The Icelanders have only been in charge at Upton Park for a few weeks, but it’s already getting frosty. Darron Kirkby examines the small print on a deal that promised rather more than it has delivered

When the directors of West Ham United accepted WH Holding’s offer to buy the club for £85 million on November 21, Hammers fans breathed a sigh of relief that the focus could return to the relegation battle. On paper, the deal sounded good. Not only was the Icelandic consortium taking on the club’s £23m debt, but it was pledging a £40m war chest for Alan Pardew to spend in the January transfer window.

The club had been at the centre of rumours about a takeover by Media Sports Investment (MSI) for months. This intensified when Carlos Tévez and Javier Mascherano, whose registrations are owned by former MSI president Kia Joorabchian, moved to E13 in mysterious circumstances in August. But while MSI seemed unwilling to pay the asking price, rival consortia entered the picture. A group of English businessmen fronted by Tony Cottee was rumoured to be sniffing around, but it was a consortium fronted by “biscuit baron” Eggert Magnusson, who was head of the ­Icelandic FA and a ­member of the UEFA executive committee, that emerged as the main rival.

West Ham chairman Terry Brown seemed reluctant to countenance the Icelandic bid at first, but MSI’s quibbling about the price, and support for Magnusson from within UEFA and FA, saw him allow the consortium to carry out due diligence on the club’s accounts. Magnusson is backed by Björgólfur Gudmundsson, chairman of the Icelandic bank Landsbanki, who now owns a 95 per cent stake in West Ham.

Brown has been heavily criticised for selling the products of the West Ham ­academy and not investing his own money in the club. He has certainly done very nicely from the takeover: not only has he received £33.4m for his stake in the club, but he is staying on as deputy vice-chairman on his chairman’s salary of £492,000 a year until at least 2009. He gets eight seats in the directors’ box and even continues to earn bonuses of up to £400,000, depending on the team’s achievements. But he is a West Ham man, and perhaps his initial reticence to entertain the Magnusson bid was the result of the financial complexities of the WH Holding deal.

The Icelandic company has put up £100m, of which £85m has gone straight into the pockets of the shareholders.
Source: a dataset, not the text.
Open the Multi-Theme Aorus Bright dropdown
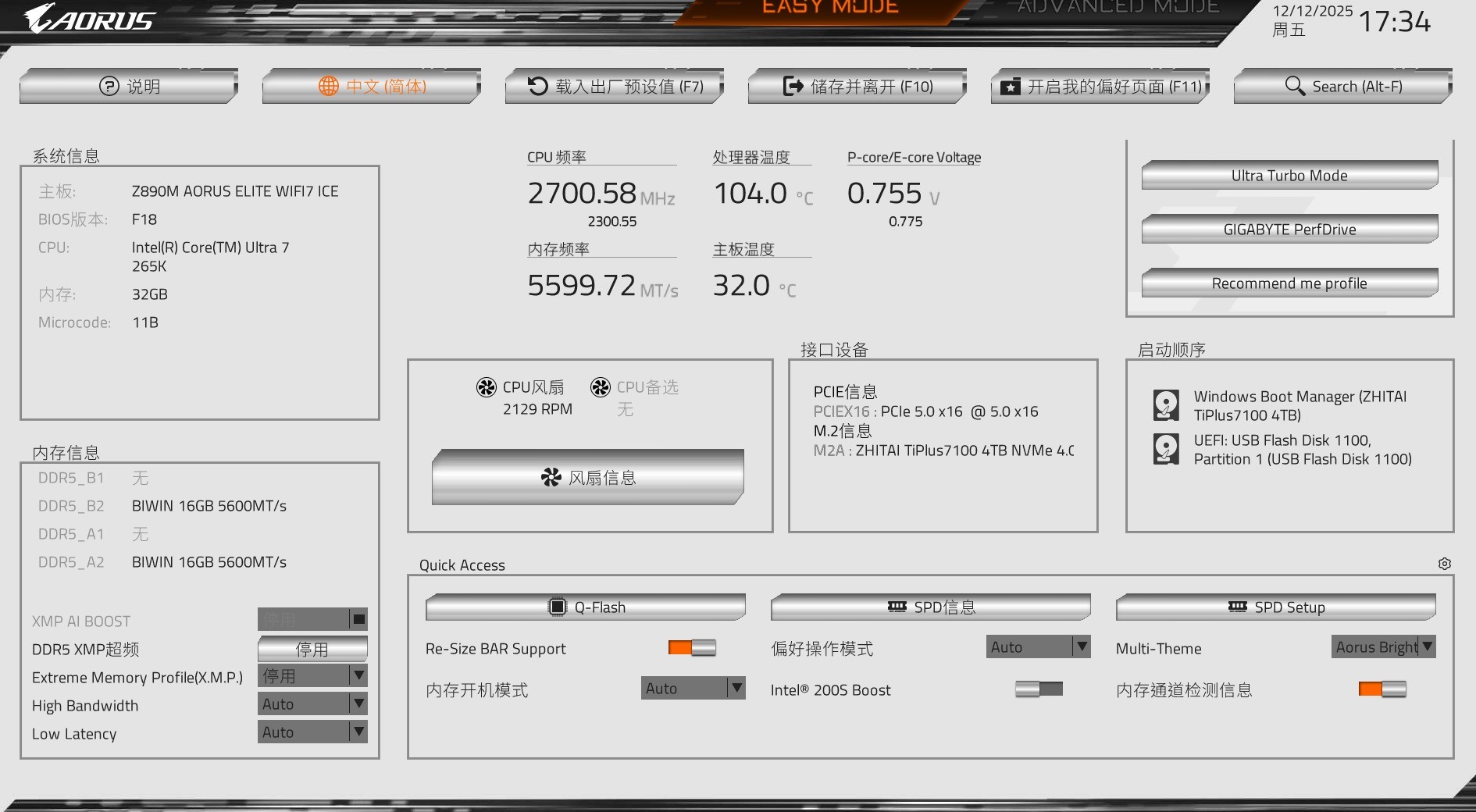pos(1428,646)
The costs of preparing the bid and employing solicitors and accountants has been estimated at £5m, while former managing director Paul Aldridge, who left immediately, and Alan Pardew have had to be paid off. Another £23m is required for ­existing debt, such as outstanding payments to Norwich for Dean Ashton. The £100m investment took the form of new shares in the club, otherwise known as “loan notes”. But, as their name implies, these have to be repaid. In effect, the club are paying for their own takeover through a £100m loan repayable over ten years, with £5m a year in interest – £150m in total.
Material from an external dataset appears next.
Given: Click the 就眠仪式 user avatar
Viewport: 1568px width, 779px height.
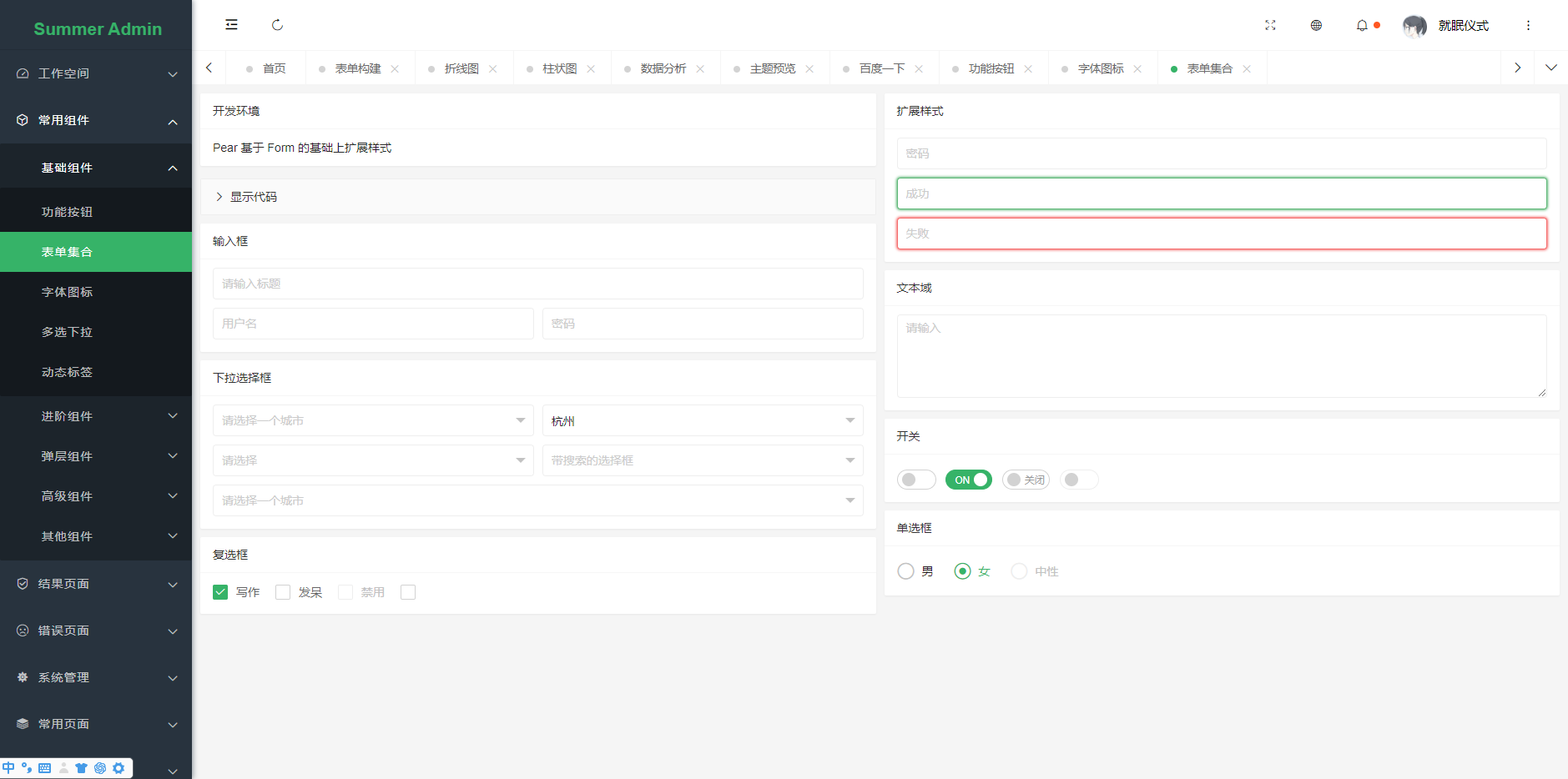Looking at the screenshot, I should (1414, 26).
Gudmundsson will either repay himself the full amount he paid for the club or can sell the loan notes to new investors. None of the loan notes has yet been disposed of, but Magnusson has admitted they are seeking new investors to help pay off the club’s mounting debts. There have been rumours that the real funding for the takeover has come from Russia and conspiracy theorists are already whispering that there is a Mr Big pulling the strings at Upton Park, who was behind the sacking of Pardew. Dropping out of the Premiership with such huge debts would be unthinkable, so such a theory could help explain Magnusson’s and Gudmundsson’s declaration of support for Pardew just four days before he was sacked.

Magnusson has said that there is no intention of paying dividends for the next few years and that investors will receive a payout only if the club’s commercial success warrants it. He has also assured fans that the takeover of West Ham is in no way secured against the club’s assets and that the club have no repayment obligations in relation to the financing of the deal. But Magnusson also pledged not to sack Pardew – and within ten days Alan Curbishley had his feet under the manager’s desk.

Curbishley, meanwhile, must be rubbing his hands at the prospect of spending a rumoured £40m in the transfer window. But the balance from the £100m “loan” is only about £10m – and half of this is needed each year to finance the loan. So raising such a war chest will require more loan notes, more borrowing and more debt. Magnusson’s plan to convert the Olympic stadium in Stratford into the club’s new home after 2012 will not come cheap, either. Sometimes you just have to look a gift horse in the mouth.